### EXCERPTED DATA
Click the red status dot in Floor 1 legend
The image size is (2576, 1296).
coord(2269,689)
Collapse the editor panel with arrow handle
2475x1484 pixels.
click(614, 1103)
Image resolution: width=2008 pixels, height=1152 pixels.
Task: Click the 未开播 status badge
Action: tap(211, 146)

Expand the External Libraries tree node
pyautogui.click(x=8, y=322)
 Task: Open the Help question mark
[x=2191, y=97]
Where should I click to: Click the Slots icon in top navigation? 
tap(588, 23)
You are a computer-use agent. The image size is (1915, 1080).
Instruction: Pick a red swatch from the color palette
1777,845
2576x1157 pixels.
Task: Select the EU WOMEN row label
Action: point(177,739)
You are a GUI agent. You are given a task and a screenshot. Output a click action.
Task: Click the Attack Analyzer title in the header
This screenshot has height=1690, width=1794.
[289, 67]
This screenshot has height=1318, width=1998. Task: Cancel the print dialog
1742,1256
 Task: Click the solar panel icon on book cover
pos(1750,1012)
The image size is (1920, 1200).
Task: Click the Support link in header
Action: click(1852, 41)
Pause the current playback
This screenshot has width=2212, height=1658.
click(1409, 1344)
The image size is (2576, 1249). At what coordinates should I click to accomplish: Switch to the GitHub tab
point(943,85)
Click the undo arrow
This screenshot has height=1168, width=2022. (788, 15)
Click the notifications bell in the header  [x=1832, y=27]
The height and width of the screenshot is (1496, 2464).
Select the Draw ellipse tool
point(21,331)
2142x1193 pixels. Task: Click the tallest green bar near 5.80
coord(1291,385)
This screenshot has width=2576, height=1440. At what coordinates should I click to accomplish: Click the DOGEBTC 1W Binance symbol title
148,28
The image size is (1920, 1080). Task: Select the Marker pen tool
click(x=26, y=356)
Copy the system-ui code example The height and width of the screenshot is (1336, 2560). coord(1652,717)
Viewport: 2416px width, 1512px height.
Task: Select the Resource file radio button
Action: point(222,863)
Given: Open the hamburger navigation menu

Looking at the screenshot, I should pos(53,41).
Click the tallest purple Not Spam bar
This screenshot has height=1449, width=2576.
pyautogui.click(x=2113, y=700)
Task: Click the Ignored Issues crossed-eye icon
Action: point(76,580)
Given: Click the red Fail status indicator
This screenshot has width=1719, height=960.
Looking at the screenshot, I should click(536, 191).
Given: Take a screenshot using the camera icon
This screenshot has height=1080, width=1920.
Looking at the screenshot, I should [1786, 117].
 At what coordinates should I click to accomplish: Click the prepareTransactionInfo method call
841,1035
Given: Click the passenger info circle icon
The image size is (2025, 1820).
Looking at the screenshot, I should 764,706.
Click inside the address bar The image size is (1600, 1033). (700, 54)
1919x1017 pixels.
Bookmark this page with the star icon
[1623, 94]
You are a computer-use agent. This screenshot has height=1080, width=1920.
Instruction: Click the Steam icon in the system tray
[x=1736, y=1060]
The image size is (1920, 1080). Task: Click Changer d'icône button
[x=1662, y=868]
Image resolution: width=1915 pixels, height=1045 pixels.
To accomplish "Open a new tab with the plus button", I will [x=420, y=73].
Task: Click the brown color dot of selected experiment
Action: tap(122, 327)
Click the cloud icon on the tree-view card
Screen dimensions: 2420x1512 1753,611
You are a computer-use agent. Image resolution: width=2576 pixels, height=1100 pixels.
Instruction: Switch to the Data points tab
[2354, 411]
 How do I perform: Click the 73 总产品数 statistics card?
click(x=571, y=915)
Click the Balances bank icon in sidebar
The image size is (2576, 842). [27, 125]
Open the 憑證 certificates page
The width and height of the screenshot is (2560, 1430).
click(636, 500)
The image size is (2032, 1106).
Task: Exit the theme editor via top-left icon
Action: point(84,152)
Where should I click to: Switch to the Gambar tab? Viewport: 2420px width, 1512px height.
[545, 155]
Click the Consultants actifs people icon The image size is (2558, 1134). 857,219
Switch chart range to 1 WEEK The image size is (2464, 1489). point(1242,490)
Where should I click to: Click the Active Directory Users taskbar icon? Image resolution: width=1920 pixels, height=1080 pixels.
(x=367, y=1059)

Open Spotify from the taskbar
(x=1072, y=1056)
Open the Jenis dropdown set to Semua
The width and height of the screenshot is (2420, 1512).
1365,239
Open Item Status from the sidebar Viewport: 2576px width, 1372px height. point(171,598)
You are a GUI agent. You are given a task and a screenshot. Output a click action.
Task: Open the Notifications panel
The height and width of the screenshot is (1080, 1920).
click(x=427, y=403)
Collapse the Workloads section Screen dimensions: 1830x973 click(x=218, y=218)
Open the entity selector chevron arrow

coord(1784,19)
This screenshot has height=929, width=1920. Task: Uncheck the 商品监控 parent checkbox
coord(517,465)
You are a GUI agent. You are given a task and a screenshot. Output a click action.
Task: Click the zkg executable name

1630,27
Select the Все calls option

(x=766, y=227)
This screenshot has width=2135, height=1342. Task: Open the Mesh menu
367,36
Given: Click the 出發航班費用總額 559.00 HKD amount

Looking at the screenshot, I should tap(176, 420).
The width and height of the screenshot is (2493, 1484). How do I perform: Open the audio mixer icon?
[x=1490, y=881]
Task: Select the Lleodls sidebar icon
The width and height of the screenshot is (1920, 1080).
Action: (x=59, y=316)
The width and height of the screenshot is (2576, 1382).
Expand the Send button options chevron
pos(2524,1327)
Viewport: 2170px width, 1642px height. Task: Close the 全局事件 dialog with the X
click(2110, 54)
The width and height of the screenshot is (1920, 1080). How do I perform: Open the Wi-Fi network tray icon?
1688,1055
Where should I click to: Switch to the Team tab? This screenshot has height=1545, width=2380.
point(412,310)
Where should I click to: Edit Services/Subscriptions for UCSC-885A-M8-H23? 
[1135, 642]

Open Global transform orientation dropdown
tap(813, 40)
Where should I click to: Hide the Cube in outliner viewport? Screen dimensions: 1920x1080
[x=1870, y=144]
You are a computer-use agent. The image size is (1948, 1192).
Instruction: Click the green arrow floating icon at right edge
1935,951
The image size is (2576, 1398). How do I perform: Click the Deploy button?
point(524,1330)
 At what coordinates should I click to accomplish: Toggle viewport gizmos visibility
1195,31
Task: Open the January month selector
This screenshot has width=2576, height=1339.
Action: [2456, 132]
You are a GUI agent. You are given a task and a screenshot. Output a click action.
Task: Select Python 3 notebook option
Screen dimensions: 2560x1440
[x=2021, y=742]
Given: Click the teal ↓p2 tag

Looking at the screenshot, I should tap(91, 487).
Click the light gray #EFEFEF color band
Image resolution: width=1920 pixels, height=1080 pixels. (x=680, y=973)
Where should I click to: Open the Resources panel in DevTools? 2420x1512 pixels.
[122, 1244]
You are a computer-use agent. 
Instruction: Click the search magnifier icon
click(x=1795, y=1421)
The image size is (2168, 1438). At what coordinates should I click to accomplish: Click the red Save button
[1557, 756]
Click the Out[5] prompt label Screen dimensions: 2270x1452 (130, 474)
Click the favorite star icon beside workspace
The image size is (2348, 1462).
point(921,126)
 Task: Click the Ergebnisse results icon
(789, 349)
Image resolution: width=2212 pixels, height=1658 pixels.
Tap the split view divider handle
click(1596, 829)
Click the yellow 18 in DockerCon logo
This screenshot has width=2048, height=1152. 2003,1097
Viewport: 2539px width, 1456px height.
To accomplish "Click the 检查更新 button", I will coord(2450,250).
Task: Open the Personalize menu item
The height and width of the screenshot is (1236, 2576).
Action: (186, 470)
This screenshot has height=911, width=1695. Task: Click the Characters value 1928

### WORK TO COMPLETE
All the records above must be transcribed without a single change to any word.

### REPLY
Click the red status dot in Floor 1 legend
The image size is (2576, 1296).
coord(2269,689)
Collapse the editor panel with arrow handle
2475x1484 pixels.
click(614, 1103)
Image resolution: width=2008 pixels, height=1152 pixels.
Task: Click the 未开播 status badge
Action: tap(211, 146)

Expand the External Libraries tree node
pyautogui.click(x=8, y=322)
 Task: Open the Help question mark
[x=2191, y=97]
Where should I click to: Click the Slots icon in top navigation? 
tap(588, 23)
You are a computer-use agent. The image size is (1915, 1080).
Instruction: Pick a red swatch from the color palette
1777,845
2576x1157 pixels.
Task: Select the EU WOMEN row label
Action: point(177,739)
You are a GUI agent. You are given a task and a screenshot. Output a click action.
Task: Click the Attack Analyzer title in the header
This screenshot has height=1690, width=1794.
[289, 67]
This screenshot has height=1318, width=1998. Task: Cancel the print dialog
1742,1256
 Task: Click the solar panel icon on book cover
pos(1750,1012)
The image size is (1920, 1200).
Task: Click the Support link in header
Action: click(1852, 41)
Pause the current playback
This screenshot has width=2212, height=1658.
click(1409, 1344)
The image size is (2576, 1249). At what coordinates should I click to accomplish: Switch to the GitHub tab
point(943,85)
Click the undo arrow
This screenshot has height=1168, width=2022. (788, 15)
Click the notifications bell in the header  [x=1832, y=27]
The height and width of the screenshot is (1496, 2464).
Select the Draw ellipse tool
point(21,331)
2142x1193 pixels. Task: Click the tallest green bar near 5.80
coord(1291,385)
This screenshot has width=2576, height=1440. At what coordinates should I click to accomplish: Click the DOGEBTC 1W Binance symbol title
148,28
The image size is (1920, 1080). Task: Select the Marker pen tool
click(x=26, y=356)
Copy the system-ui code example The height and width of the screenshot is (1336, 2560). coord(1652,717)
Viewport: 2416px width, 1512px height.
Task: Select the Resource file radio button
Action: point(222,863)
Given: Open the hamburger navigation menu

Looking at the screenshot, I should pos(53,41).
Click the tallest purple Not Spam bar
This screenshot has height=1449, width=2576.
pyautogui.click(x=2113, y=700)
Task: Click the Ignored Issues crossed-eye icon
Action: point(76,580)
Given: Click the red Fail status indicator
This screenshot has width=1719, height=960.
Looking at the screenshot, I should click(536, 191).
Given: Take a screenshot using the camera icon
This screenshot has height=1080, width=1920.
Looking at the screenshot, I should [1786, 117].
 At what coordinates should I click to accomplish: Click the prepareTransactionInfo method call
841,1035
Given: Click the passenger info circle icon
The image size is (2025, 1820).
Looking at the screenshot, I should 764,706.
Click inside the address bar The image size is (1600, 1033). (700, 54)
1919x1017 pixels.
Bookmark this page with the star icon
[1623, 94]
You are a computer-use agent. This screenshot has height=1080, width=1920.
Instruction: Click the Steam icon in the system tray
[x=1736, y=1060]
The image size is (1920, 1080). Task: Click Changer d'icône button
[x=1662, y=868]
Image resolution: width=1915 pixels, height=1045 pixels.
To accomplish "Open a new tab with the plus button", I will [x=420, y=73].
Task: Click the brown color dot of selected experiment
Action: tap(122, 327)
Click the cloud icon on the tree-view card
Screen dimensions: 2420x1512 1753,611
You are a computer-use agent. Image resolution: width=2576 pixels, height=1100 pixels.
Instruction: Switch to the Data points tab
[2354, 411]
 How do I perform: Click the 73 总产品数 statistics card?
click(x=571, y=915)
Click the Balances bank icon in sidebar
The image size is (2576, 842). [27, 125]
Open the 憑證 certificates page
The width and height of the screenshot is (2560, 1430).
click(636, 500)
The image size is (2032, 1106).
Task: Exit the theme editor via top-left icon
Action: point(84,152)
Where should I click to: Switch to the Gambar tab? Viewport: 2420px width, 1512px height.
[545, 155]
Click the Consultants actifs people icon The image size is (2558, 1134). 857,219
Switch chart range to 1 WEEK The image size is (2464, 1489). point(1242,490)
Where should I click to: Click the Active Directory Users taskbar icon? Image resolution: width=1920 pixels, height=1080 pixels.
(x=367, y=1059)

Open Spotify from the taskbar
(x=1072, y=1056)
Open the Jenis dropdown set to Semua
The width and height of the screenshot is (2420, 1512).
1365,239
Open Item Status from the sidebar Viewport: 2576px width, 1372px height. point(171,598)
You are a GUI agent. You are given a task and a screenshot. Output a click action.
Task: Open the Notifications panel
The height and width of the screenshot is (1080, 1920).
click(x=427, y=403)
Collapse the Workloads section Screen dimensions: 1830x973 click(x=218, y=218)
Open the entity selector chevron arrow

coord(1784,19)
This screenshot has height=929, width=1920. Task: Uncheck the 商品监控 parent checkbox
coord(517,465)
You are a GUI agent. You are given a task and a screenshot. Output a click action.
Task: Click the zkg executable name

1630,27
Select the Все calls option

(x=766, y=227)
This screenshot has width=2135, height=1342. Task: Open the Mesh menu
367,36
Given: Click the 出發航班費用總額 559.00 HKD amount

Looking at the screenshot, I should tap(176, 420).
The width and height of the screenshot is (2493, 1484). How do I perform: Open the audio mixer icon?
[x=1490, y=881]
Task: Select the Lleodls sidebar icon
The width and height of the screenshot is (1920, 1080).
Action: (x=59, y=316)
The width and height of the screenshot is (2576, 1382).
Expand the Send button options chevron
pos(2524,1327)
Viewport: 2170px width, 1642px height. Task: Close the 全局事件 dialog with the X
click(2110, 54)
The width and height of the screenshot is (1920, 1080). How do I perform: Open the Wi-Fi network tray icon?
1688,1055
Where should I click to: Switch to the Team tab? This screenshot has height=1545, width=2380.
point(412,310)
Where should I click to: Edit Services/Subscriptions for UCSC-885A-M8-H23? 
[1135, 642]

Open Global transform orientation dropdown
tap(813, 40)
Where should I click to: Hide the Cube in outliner viewport? Screen dimensions: 1920x1080
[x=1870, y=144]
You are a computer-use agent. The image size is (1948, 1192).
Instruction: Click the green arrow floating icon at right edge
1935,951
The image size is (2576, 1398). How do I perform: Click the Deploy button?
point(524,1330)
 At what coordinates should I click to accomplish: Toggle viewport gizmos visibility
1195,31
Task: Open the January month selector
This screenshot has width=2576, height=1339.
Action: [2456, 132]
You are a GUI agent. You are given a task and a screenshot. Output a click action.
Task: Select Python 3 notebook option
Screen dimensions: 2560x1440
[x=2021, y=742]
Given: Click the teal ↓p2 tag

Looking at the screenshot, I should tap(91, 487).
Click the light gray #EFEFEF color band
Image resolution: width=1920 pixels, height=1080 pixels. (x=680, y=973)
Where should I click to: Open the Resources panel in DevTools? 2420x1512 pixels.
[122, 1244]
You are a computer-use agent. 
Instruction: Click the search magnifier icon
click(x=1795, y=1421)
The image size is (2168, 1438). At what coordinates should I click to accomplish: Click the red Save button
[1557, 756]
Click the Out[5] prompt label Screen dimensions: 2270x1452 (130, 474)
Click the favorite star icon beside workspace
The image size is (2348, 1462).
point(921,126)
 Task: Click the Ergebnisse results icon
(789, 349)
Image resolution: width=2212 pixels, height=1658 pixels.
Tap the split view divider handle
click(1596, 829)
Click the yellow 18 in DockerCon logo
This screenshot has width=2048, height=1152. 2003,1097
Viewport: 2539px width, 1456px height.
To accomplish "Click the 检查更新 button", I will coord(2450,250).
Task: Open the Personalize menu item
The height and width of the screenshot is (1236, 2576).
Action: (186, 470)
This screenshot has height=911, width=1695. Task: Click the Characters value 1928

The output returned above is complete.